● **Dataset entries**
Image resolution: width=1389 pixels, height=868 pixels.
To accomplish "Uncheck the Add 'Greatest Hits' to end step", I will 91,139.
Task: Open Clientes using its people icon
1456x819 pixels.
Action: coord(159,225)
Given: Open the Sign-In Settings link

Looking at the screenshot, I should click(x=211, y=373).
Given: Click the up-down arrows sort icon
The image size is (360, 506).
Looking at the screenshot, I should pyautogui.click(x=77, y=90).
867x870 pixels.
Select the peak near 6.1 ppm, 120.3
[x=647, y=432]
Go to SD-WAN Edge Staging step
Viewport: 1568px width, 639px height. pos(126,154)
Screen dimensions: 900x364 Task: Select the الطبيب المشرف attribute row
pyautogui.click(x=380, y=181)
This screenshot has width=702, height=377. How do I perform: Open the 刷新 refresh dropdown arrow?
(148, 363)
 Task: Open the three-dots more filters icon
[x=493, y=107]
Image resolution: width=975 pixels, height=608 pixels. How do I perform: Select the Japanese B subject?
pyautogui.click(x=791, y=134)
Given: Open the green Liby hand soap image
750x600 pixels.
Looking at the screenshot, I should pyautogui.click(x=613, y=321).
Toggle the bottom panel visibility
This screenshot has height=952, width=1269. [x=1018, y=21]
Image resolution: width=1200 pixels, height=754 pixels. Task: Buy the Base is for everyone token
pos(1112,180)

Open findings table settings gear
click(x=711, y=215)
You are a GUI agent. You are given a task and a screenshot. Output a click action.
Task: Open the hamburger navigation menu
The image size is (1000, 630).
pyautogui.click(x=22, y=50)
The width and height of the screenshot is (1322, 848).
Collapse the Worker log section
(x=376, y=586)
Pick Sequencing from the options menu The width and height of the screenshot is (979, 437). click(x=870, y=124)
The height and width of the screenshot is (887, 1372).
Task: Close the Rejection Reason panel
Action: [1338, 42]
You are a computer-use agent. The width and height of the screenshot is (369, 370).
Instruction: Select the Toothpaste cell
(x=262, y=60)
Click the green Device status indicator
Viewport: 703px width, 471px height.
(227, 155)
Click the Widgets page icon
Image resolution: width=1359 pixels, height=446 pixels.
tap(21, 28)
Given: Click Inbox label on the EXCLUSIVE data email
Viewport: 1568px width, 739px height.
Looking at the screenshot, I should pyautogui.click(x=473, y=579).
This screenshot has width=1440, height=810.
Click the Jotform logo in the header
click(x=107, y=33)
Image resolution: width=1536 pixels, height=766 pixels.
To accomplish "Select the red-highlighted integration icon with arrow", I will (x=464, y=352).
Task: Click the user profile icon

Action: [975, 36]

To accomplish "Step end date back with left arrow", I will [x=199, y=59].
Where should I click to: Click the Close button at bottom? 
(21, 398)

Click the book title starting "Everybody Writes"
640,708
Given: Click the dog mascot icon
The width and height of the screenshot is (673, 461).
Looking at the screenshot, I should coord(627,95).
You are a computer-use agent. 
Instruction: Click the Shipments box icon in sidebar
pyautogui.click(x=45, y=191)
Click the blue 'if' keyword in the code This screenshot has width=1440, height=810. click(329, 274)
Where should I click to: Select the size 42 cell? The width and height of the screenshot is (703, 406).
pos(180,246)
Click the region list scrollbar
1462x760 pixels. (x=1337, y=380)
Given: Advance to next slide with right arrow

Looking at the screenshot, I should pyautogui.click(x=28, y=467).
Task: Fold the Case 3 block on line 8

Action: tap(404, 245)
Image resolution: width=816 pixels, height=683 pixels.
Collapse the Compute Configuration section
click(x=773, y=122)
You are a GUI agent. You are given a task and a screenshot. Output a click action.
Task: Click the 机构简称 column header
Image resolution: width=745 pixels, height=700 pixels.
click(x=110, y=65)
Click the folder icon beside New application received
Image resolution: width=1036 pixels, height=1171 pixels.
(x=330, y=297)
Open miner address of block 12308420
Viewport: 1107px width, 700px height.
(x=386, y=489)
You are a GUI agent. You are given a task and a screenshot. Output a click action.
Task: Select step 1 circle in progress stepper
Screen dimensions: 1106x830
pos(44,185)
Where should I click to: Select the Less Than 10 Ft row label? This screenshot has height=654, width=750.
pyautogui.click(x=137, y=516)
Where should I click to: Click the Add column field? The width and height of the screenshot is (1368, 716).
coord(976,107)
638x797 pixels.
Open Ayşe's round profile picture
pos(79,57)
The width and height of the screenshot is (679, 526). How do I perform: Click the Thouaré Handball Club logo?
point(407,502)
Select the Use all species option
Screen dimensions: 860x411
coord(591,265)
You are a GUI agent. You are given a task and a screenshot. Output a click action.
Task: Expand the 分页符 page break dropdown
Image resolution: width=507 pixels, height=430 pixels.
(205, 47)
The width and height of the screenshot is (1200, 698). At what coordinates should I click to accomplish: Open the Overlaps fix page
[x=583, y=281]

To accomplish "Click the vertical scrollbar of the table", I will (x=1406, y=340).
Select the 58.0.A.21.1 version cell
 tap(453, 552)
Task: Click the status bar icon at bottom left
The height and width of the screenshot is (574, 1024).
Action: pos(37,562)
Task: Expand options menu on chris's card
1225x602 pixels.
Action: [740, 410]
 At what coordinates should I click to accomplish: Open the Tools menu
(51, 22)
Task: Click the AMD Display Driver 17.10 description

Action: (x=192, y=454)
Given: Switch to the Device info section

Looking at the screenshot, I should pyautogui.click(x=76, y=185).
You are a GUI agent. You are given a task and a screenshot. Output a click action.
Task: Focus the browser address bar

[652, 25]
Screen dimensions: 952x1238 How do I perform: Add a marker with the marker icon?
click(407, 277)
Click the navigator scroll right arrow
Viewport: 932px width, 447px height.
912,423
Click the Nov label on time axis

● **WHAT YOU HAVE TO DO**
Out of the entries, pull every line that mentions "computer".

● **EXERCISE RESPONSE**
You are a computer-use agent. The width and height of the screenshot is (369, 370).
You are a computer-use agent. 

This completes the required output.